WASHINGTON: Two new satellites set to be blasted into space by Rocket Lab’s Electron rocket were developed by the US National Reconnaissance Office with the Australian government — and represent the spy agency’s push to expand cooperation with close allies.
“NROL-162 and NROL-199 carry national security payloads designed, built, and will be operated by the National Reconnaissance Office in partnership with Australia’s Department of Defence,” an NRO spokesperson said in an email. “The NROL-162 & 199 missions are the latest examples of NRO’s commitment to enhancing relationships with U.S. allies and partners.”
NROL 162, nicknamed by Rocket Lab “Wise One Looks Ahead” is scheduled to launch as early as 1:00 am EDT on June 13 from New Zealand, according to a company press release. NROL-199, “Antipodean Adventure” is scheduled to launched on July 22.
While “details about the payloads and its missions are protected,” the spokesperson explained that the collaboration stems from the September 2021 Joint Statement on Australia-U.S. Ministerial Consultations (AUSMIN).
During that meeting, NRO and the Australian defense ministry “committed to a broad range of cooperative satellite activities that will expand Australia’s space knowledge and capabilities,” according to the statement. “This collaboration will also deliver meaningful contributions to the NRO’s enduring pursuit of a more capable, integrated, and resilient space architecture designed to provide global coverage in support of a wide range of intelligence mission requirements.”

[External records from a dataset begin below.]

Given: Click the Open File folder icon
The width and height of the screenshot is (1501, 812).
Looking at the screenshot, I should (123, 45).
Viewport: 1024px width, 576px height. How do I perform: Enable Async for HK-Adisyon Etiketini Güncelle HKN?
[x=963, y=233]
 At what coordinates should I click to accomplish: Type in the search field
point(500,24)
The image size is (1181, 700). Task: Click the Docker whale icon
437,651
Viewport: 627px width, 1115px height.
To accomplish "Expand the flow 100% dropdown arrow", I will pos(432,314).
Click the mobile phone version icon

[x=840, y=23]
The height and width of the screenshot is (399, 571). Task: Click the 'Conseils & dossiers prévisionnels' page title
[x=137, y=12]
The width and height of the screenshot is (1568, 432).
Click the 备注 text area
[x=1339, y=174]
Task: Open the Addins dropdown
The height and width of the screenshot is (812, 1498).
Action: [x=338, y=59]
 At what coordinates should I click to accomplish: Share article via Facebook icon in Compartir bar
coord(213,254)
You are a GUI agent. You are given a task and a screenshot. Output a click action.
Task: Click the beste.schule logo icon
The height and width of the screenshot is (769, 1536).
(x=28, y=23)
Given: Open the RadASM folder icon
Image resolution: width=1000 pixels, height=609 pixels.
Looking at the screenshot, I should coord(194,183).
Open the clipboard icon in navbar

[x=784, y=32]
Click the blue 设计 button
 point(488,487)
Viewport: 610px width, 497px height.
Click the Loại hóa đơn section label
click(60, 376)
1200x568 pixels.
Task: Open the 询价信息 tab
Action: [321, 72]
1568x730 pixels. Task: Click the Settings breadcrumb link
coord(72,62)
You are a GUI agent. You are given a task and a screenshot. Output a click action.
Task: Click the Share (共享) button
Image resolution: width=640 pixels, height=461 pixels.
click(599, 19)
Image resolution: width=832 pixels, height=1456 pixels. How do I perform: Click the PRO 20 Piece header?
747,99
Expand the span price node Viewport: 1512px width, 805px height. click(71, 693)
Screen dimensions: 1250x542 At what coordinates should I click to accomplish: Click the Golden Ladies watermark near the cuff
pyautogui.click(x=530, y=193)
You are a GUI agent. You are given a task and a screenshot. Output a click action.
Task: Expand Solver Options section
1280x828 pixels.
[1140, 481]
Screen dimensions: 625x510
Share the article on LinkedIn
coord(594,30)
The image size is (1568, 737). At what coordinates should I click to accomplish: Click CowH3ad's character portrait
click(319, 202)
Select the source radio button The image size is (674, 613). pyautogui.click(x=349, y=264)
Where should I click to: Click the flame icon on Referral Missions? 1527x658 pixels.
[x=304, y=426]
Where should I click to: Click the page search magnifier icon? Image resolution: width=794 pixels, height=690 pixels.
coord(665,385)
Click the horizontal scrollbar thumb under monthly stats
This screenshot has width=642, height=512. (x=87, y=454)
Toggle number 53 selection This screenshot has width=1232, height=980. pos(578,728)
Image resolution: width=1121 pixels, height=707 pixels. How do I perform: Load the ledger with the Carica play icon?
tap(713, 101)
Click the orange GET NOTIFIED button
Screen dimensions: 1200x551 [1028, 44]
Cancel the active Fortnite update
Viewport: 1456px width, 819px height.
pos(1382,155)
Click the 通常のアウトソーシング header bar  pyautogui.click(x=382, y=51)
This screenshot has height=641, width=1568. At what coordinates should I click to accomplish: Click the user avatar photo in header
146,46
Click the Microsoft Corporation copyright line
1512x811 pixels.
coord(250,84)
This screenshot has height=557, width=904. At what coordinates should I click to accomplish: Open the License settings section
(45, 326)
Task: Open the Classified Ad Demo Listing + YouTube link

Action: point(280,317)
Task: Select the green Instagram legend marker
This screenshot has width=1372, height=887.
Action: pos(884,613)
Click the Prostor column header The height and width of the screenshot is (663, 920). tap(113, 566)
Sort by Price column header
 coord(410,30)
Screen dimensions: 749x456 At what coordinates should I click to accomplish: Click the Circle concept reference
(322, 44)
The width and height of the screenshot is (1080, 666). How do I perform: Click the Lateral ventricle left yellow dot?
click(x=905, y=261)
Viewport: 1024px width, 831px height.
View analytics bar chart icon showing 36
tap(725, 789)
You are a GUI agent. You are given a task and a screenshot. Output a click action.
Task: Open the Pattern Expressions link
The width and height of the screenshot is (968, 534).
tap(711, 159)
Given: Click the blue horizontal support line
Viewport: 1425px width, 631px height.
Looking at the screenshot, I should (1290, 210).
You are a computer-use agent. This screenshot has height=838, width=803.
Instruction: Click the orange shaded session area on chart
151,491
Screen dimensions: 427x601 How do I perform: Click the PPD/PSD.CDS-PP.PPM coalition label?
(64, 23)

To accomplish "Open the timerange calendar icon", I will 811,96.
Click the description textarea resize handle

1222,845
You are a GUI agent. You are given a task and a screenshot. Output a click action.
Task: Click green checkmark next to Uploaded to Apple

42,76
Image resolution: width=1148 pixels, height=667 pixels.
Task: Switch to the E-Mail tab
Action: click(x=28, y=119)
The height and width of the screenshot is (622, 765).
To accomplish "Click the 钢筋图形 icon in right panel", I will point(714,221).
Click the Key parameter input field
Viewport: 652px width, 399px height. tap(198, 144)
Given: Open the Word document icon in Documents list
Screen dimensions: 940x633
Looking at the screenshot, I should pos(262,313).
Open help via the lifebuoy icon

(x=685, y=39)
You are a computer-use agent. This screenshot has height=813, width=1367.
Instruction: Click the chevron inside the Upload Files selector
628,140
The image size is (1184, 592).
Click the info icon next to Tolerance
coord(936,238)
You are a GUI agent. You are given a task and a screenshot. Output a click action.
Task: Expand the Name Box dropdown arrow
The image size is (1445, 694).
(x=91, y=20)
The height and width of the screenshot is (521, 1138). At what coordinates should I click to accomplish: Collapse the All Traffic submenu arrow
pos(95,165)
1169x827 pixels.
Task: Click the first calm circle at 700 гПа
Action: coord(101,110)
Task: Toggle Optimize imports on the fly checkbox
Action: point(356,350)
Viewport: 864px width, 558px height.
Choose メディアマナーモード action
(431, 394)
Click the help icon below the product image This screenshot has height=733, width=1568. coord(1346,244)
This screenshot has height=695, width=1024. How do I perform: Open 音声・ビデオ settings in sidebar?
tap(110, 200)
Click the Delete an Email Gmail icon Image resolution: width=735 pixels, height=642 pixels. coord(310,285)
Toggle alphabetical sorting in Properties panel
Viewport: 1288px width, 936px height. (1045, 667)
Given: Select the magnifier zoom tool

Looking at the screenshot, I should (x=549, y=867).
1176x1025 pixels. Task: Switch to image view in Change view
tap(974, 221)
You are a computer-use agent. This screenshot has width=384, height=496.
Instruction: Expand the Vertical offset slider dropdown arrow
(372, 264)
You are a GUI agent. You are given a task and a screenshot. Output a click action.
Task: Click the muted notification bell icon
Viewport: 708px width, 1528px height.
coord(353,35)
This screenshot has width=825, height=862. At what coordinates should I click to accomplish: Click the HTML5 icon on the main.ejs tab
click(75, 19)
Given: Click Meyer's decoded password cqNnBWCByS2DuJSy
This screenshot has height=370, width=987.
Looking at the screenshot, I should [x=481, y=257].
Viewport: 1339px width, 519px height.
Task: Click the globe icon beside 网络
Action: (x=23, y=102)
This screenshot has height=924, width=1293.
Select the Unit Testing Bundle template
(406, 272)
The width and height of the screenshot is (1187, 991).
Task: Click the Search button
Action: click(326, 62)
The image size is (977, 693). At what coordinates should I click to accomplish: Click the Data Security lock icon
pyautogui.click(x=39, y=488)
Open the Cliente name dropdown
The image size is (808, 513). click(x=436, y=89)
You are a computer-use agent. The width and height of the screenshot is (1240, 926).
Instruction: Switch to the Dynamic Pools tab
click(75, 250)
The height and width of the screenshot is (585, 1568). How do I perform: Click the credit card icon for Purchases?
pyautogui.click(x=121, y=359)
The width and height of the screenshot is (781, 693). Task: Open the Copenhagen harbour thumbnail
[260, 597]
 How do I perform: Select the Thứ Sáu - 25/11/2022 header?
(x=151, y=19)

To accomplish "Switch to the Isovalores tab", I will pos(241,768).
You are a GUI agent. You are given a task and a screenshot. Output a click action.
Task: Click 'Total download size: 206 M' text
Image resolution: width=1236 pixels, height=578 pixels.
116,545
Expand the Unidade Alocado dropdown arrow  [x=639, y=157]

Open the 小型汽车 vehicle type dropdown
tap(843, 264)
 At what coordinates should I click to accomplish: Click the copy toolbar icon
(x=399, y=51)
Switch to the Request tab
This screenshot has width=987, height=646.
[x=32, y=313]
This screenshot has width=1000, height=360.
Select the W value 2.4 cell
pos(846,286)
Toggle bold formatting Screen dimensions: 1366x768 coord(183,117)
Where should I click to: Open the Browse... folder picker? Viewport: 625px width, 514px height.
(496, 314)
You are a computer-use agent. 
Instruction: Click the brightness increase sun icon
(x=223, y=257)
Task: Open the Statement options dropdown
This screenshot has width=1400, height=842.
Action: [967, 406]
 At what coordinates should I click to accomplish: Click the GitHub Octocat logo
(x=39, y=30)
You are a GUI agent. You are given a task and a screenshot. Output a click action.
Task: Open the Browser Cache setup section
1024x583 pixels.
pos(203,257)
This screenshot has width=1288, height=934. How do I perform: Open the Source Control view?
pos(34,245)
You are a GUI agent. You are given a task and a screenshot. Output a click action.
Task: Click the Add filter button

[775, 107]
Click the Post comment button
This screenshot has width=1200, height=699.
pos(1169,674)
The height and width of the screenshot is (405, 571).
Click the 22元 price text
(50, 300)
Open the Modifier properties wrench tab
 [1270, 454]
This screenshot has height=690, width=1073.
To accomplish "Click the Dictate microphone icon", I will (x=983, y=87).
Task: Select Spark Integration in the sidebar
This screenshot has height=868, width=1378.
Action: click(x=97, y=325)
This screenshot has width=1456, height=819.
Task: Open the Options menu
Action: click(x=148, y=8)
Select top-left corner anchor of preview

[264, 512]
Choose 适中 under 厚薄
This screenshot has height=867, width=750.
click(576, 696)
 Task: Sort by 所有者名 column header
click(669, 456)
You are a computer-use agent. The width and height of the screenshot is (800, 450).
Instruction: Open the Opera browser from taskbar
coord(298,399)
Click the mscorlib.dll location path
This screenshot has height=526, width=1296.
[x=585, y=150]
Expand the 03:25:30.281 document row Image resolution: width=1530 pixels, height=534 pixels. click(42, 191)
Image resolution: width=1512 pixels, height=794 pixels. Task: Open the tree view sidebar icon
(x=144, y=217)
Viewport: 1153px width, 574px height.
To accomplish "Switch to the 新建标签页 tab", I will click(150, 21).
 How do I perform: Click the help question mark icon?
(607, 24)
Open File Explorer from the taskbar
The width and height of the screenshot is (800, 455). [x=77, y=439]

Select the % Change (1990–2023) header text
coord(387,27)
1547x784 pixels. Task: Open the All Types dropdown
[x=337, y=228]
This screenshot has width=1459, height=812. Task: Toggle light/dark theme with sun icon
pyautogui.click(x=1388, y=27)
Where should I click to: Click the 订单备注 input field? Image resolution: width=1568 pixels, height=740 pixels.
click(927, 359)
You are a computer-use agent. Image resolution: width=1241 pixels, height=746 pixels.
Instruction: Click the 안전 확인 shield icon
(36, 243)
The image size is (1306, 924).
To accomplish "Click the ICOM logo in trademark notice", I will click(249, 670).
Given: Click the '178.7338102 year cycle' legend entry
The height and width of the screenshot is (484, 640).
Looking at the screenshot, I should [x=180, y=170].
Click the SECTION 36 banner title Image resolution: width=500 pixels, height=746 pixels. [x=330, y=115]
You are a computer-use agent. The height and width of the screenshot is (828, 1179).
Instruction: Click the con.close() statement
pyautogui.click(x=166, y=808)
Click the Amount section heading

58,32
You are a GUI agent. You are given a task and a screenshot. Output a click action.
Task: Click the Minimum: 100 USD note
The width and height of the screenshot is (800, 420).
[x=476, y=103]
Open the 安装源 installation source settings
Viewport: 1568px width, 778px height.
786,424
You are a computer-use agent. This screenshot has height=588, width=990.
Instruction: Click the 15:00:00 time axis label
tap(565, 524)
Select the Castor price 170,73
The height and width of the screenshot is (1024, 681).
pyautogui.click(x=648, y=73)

The Defense Department in February signed a first “call to action” for military space with Australia, Canada, France, Germany, New Zealand and the United Kingdom that pledges all to intelligence sharing and seeking “collaborative opportunities” for developing new capabilities.
For its part, NRO also has personnel at the Joint Defense Facility Pine Gap radar station in New Zealand and the communications station at Royal Air Force Base Menwith Hill, United Kingdom.
In May, NRO and the British Ministry of Defence announced that they were collaborating on the UK’s first satellite to be launched from its own territory, at a new facility in Cornwall, using UK-headquartered Virgin Orbit. Virgin’s LauncherOne, which takes off horizontally from a modified Boeing 747 called Cosmic Girl, will carry two experimental Cubesats for the British Ministry of Defense, collectively know as the Prometheus-2 mission. The shoebox-sized spacecraft “will provide a test platform for monitoring radio signals including GPS and sophisticated imaging, paving the way for a more collaborative and connected space communication system with our allies,” the MoD press release said.
But NRO’s very first launch from foreign soil was from New Zealand in 2020, using Rocket Lab’s Electron booster.
“It’s a huge honor to fly NRO payloads because these payloads are of national importance,” Rocket Lab CEO Peter Beck told Breaking Defense in an interview July 6, noting that SpaceX and United Launch Alliance up to now that have been used by the US spy agency.
“So it’s a very small club,” he said.
As for launch customers, Beck said Rocket Lab’s base is roughly half government and half commercial.
The private company has two launch pads at its private space port in Mahia, New Zealand, but also in April broke ground at Wallops Island in Virginia for a new facility optimized for its new Neutron rocket, a next-generation reusable booster.
The upcoming two NRO launches will be the fifth and sixth of the year for the company, Beck added. The goal, he said, is to successfully complete 12 launches by year end.
Further, the company on July 6 announced a new initiative that will allow customers to, among other services, essentially buy a launch on a “will call” basis. The Responsive Space Program is “designed to on-ramp commercial and government satellite operators to the Company’s 24/7 rapid call-up launch capability and streamlined satellite build and operation options,” the release said.
Beck said that while the company is best known for providing launch services, a large part of firm’s business base is actually in space systems, like radios and software. While the quarterly percentages vary, on average aerospace systems make up “50% or greater” of the firm’s revenue, he said.
“We provide a tremendous amount of of satellite componentry and systems all around the world, whether it be Japan, South Korea, Germany; just about every country has Rocket Lab,” he said.